The radiology and medical communities are still recovering from a shortage of GE’s Omnipaque™ that began in May, caused by COVID-19-related lockdowns at GE’s major iodinated contrast production facility in Shanghai, China. For those affected, the shortage necessitated canceling non-emergent imaging exams and procedures that required contrast and led to new ways to stretch contrast supply and reconsider potentially wasteful practices. However, this was a vendor-specific issue and some departments and practices had no interruptions to their contrast media supply. “Groups that don’t use GE Omnipaque likely did not have a problem,” says Carolyn L. Wang, MD, chair of the ACR Committee on Drugs and Contrast Media. A similar issue could occur with any vendor or product for which there is no redundancy in the system.
Production in China was only part of the issue. Even if the facility had been at 100% production — which, according to GE, was achieved in early June — the iodinated contrast still needed to be delivered to its customers around the globe.1 This process required local drivers in Shanghai to voluntarily be away from their families for the then-mandatory 14-day quarantine period each time they traveled out of the city, a tall order. A seemingly obvious option to alleviate issues once organizations receive their contrast media orders was to share with those institutions that were in dire need.
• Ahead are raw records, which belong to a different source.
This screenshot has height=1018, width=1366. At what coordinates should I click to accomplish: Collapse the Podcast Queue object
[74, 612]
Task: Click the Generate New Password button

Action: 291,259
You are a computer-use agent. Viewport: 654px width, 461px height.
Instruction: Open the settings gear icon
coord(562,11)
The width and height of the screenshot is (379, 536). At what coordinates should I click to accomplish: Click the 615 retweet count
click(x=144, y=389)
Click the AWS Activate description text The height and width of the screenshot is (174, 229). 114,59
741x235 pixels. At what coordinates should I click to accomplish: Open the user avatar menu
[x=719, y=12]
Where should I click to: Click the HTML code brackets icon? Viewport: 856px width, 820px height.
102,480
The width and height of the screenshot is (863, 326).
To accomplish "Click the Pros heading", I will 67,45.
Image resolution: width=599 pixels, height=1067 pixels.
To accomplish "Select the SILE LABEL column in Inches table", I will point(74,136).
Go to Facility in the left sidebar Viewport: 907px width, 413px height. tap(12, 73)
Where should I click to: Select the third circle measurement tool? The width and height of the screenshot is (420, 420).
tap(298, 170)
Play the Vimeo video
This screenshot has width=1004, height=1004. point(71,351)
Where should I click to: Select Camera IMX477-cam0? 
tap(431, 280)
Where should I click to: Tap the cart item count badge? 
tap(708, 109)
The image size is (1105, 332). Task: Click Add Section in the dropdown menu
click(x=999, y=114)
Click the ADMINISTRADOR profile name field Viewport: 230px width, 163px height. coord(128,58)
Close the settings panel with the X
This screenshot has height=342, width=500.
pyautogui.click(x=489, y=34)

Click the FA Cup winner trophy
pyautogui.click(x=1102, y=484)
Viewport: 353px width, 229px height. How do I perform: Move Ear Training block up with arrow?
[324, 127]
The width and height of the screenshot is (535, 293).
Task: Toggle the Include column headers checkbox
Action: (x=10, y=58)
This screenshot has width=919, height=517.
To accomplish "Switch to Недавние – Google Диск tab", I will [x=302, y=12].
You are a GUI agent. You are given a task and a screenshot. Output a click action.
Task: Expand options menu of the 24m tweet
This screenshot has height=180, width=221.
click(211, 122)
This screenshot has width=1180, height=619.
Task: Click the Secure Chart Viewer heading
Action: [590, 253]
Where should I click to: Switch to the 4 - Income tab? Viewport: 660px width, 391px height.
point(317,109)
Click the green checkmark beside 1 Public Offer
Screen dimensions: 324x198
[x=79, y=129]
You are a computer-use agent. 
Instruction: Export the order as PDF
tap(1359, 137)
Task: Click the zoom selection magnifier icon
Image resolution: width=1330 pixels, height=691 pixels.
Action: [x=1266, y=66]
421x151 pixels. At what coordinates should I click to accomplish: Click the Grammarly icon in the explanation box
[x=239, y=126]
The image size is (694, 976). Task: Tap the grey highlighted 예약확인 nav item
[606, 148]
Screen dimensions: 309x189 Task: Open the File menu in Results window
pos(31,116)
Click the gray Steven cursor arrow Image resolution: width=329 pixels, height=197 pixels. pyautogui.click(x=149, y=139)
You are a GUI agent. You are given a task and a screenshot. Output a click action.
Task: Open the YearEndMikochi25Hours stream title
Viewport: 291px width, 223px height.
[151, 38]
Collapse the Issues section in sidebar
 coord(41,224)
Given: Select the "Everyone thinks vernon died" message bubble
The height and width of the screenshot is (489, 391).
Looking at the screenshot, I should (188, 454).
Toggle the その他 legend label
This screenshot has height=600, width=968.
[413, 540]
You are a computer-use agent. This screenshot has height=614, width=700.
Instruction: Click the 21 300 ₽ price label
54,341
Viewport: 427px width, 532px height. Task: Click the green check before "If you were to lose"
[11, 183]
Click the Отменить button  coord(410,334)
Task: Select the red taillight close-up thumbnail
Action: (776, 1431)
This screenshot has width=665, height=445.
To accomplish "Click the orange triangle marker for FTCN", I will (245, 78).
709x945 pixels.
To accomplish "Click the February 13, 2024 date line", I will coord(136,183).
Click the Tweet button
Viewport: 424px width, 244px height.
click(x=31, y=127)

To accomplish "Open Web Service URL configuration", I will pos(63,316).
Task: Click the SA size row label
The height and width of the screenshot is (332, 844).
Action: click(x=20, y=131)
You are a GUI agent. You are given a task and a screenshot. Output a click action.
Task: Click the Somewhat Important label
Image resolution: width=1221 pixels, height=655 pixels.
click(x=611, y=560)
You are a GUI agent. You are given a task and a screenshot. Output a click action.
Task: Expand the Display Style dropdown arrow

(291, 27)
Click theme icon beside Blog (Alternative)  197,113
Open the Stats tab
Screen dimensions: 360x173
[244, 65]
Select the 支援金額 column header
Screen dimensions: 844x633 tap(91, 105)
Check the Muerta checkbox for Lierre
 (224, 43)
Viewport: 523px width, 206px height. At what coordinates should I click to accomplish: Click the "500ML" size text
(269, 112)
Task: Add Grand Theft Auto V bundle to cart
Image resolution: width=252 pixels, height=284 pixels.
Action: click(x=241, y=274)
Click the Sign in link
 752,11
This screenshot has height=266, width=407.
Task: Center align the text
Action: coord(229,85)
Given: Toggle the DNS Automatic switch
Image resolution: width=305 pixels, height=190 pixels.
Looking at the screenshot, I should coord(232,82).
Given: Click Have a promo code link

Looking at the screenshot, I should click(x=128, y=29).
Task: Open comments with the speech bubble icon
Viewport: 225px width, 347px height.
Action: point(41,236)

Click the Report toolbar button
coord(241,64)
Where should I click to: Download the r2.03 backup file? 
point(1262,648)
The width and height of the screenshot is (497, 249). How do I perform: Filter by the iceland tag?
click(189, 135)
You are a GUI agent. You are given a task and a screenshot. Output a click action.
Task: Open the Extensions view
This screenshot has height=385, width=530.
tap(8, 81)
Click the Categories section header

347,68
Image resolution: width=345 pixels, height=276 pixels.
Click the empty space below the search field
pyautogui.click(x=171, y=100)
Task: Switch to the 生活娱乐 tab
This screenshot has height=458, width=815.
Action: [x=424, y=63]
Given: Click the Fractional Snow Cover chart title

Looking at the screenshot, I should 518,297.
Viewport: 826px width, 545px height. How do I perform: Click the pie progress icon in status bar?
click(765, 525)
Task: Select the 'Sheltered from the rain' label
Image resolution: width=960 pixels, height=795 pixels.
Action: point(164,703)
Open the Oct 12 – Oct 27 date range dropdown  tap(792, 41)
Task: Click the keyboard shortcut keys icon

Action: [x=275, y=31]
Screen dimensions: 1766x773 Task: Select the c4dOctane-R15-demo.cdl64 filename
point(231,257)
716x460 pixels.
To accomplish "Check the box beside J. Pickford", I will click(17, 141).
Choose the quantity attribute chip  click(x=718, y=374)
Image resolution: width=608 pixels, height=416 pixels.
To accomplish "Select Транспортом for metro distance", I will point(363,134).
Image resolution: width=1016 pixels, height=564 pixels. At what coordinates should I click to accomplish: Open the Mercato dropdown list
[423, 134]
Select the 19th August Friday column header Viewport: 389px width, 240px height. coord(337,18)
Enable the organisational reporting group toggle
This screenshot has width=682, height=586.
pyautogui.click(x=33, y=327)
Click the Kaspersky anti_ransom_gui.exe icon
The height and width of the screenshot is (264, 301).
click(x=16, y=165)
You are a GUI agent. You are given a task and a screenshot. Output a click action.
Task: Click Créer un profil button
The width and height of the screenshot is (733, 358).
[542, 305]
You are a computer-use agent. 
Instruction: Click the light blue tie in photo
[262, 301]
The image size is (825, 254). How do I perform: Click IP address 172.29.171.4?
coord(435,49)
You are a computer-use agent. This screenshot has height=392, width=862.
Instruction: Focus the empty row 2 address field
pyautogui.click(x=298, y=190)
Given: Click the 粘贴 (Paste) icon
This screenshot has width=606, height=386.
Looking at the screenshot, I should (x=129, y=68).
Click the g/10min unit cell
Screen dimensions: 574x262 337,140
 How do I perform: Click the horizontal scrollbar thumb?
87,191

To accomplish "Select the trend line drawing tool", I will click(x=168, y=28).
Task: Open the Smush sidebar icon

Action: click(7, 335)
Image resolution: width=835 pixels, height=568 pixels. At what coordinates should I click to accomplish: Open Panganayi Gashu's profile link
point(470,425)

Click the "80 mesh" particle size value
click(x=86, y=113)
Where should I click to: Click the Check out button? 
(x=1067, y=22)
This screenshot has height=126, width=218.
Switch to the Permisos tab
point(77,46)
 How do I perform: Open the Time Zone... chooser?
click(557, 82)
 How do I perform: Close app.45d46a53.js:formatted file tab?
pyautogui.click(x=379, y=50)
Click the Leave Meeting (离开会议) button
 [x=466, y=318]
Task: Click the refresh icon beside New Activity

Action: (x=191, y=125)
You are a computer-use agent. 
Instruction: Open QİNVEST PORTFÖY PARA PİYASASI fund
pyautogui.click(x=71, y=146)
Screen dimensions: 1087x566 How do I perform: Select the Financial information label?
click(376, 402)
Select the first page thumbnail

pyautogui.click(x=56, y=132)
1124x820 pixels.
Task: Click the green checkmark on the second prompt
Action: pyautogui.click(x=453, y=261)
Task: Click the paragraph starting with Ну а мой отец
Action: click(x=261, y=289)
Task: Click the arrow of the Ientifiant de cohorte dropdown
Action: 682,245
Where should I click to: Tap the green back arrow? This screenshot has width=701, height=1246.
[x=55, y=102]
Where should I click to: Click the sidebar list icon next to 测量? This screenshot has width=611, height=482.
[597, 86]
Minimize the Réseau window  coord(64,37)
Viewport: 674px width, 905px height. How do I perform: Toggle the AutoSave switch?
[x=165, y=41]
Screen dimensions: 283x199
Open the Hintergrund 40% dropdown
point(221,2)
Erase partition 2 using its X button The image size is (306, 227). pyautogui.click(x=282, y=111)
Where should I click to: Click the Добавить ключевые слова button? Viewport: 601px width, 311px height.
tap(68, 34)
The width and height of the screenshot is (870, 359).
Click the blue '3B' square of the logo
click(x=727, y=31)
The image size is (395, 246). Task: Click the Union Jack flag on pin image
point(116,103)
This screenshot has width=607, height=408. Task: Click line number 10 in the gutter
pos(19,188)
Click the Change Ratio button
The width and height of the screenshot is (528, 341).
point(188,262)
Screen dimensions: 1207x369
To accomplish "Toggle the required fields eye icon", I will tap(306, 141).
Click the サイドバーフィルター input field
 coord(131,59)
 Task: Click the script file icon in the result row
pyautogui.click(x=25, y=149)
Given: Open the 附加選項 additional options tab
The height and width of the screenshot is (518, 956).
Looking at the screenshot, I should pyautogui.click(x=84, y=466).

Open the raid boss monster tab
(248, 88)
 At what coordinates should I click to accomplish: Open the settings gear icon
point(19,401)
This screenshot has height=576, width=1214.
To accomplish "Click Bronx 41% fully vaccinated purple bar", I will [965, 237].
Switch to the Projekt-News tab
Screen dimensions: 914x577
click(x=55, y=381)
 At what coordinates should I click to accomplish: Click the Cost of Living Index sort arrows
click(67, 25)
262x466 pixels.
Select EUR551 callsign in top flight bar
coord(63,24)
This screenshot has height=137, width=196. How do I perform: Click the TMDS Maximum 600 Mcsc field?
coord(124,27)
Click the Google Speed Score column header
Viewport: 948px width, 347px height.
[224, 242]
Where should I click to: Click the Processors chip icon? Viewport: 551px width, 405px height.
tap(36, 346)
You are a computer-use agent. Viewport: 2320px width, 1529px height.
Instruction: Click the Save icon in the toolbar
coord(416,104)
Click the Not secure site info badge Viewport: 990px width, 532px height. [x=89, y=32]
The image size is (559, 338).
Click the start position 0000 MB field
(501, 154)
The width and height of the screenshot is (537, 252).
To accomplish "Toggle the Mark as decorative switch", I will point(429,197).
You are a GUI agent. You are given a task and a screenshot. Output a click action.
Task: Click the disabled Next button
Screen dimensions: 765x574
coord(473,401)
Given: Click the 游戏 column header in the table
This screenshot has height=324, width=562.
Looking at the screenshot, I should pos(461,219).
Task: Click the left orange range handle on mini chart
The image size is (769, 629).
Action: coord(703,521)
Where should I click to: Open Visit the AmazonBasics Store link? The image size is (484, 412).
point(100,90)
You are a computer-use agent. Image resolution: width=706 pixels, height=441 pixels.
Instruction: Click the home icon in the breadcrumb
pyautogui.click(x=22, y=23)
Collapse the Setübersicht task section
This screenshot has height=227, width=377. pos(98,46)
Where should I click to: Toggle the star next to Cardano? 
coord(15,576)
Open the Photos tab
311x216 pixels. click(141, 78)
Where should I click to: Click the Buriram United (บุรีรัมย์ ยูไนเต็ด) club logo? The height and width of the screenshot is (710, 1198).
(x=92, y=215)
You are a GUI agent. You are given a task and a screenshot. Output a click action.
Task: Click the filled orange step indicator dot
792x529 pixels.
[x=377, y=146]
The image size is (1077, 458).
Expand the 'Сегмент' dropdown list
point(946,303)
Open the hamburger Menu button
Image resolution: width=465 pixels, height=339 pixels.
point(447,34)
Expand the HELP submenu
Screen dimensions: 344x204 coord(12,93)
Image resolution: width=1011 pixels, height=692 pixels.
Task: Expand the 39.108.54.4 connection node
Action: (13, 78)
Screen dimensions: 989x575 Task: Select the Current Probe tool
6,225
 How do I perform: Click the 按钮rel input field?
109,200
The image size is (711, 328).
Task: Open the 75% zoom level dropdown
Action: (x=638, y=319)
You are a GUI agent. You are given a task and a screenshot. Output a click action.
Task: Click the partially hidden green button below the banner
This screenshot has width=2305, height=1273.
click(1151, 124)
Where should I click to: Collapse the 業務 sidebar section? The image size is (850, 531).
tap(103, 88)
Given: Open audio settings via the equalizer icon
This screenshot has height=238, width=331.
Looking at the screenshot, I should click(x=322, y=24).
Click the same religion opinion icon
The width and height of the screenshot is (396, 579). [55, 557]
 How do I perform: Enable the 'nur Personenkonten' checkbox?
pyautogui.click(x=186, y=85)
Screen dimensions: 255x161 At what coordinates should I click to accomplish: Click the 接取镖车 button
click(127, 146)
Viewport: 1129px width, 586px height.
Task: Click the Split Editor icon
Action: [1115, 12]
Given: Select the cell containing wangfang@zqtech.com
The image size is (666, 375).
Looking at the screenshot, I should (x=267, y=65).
However, facilities are generally not contractually permitted by vendors to transfer contrast to another institution in need, as they could be seen as a secondary supplier. “There needs to be some waiver of this prohibition against being a secondary supplier,” says Amy L. Kotsenas, MD, FACR, ACR Speaker. “There has been some discussion locally about possibly setting up some kind of exchange or process whereby those who have a really critical shortage and aren’t able to provide emergency care are able to access the contrast. That’s the greatest concern. Some practices may have been so short that they weren’t able to provide emergency care.”
In May, Wang and other members of the ACR Committee on Drugs and Contrast Media developed a statement to provide short-term options on how to handle the shortage. Long-term changes, however, may be more difficult to achieve, such as moving to multiple vendors for contrast media instead of a single vendor. “A lot of organizations have gone through group purchasing organizations, which negotiate with vendors to get the best deal, and often they go to one vendor to get best pricing,” says Alan K. Matsumoto, MD, FACR, vice chair of the ACR BOC. “This is a vulnerability.”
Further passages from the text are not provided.